Exercise:
Format everything from the line beginning "Task: Click the" down to the last of the rows below as a numbered list, omitting blank lines and leaving out the pictures.

Record extracts:

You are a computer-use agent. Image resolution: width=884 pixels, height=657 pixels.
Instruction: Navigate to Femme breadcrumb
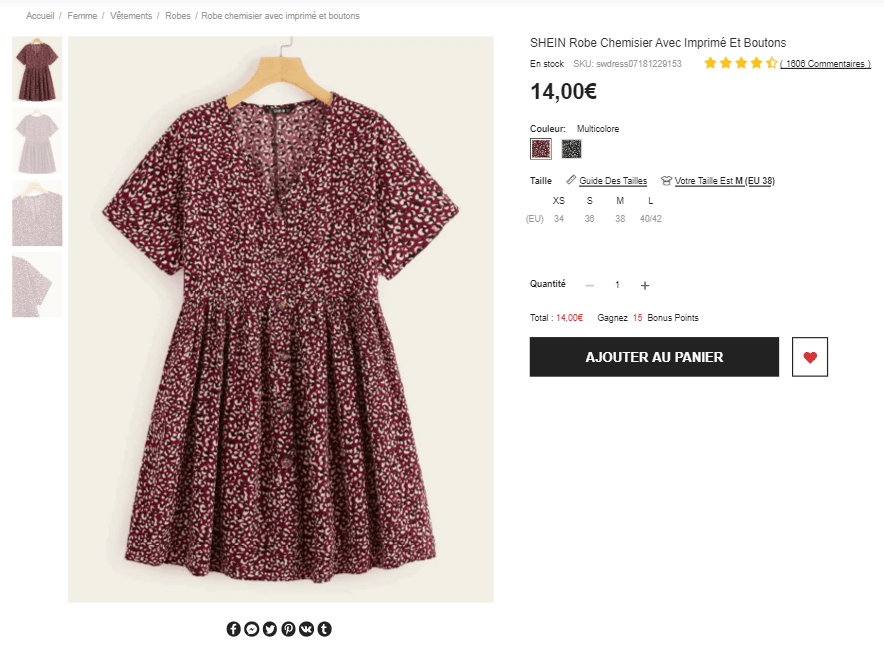(82, 15)

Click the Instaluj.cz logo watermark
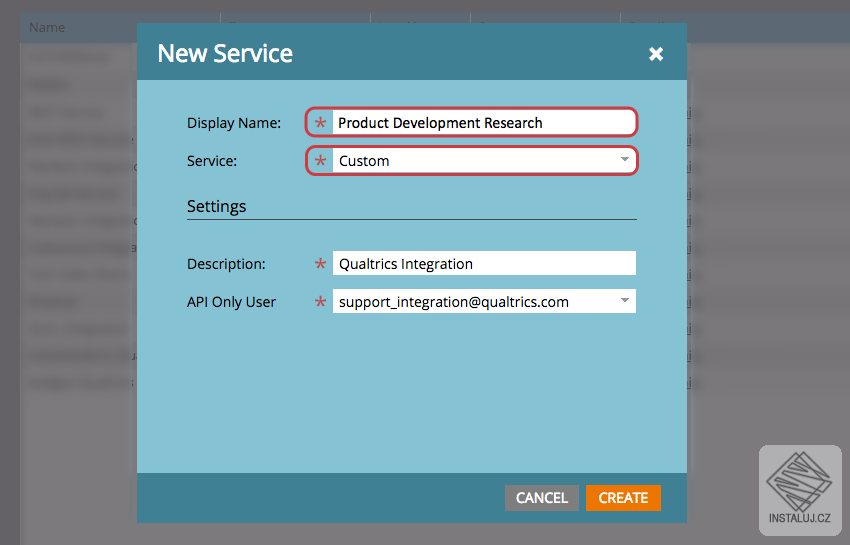pyautogui.click(x=799, y=489)
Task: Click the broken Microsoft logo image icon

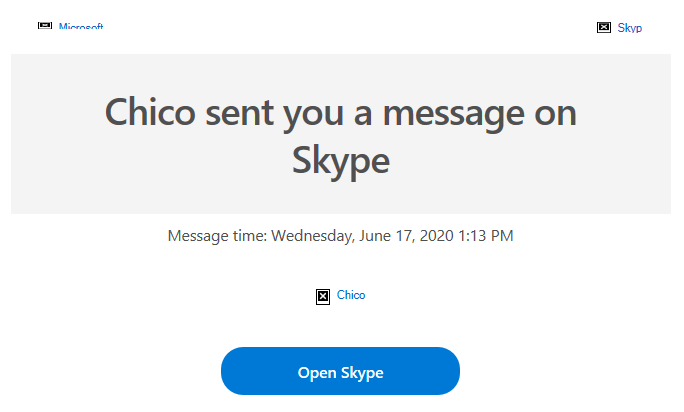Action: (44, 27)
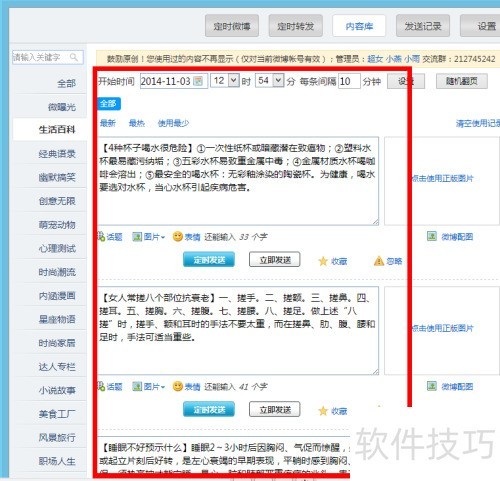Click 立即发送 button for second post
The image size is (500, 481).
(x=275, y=410)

The reply:
1. Task: Click the broken Microsoft logo image icon
2. Action: (44, 27)
3. Click 立即发送 button for second post
4. The image size is (500, 481).
5. (x=275, y=410)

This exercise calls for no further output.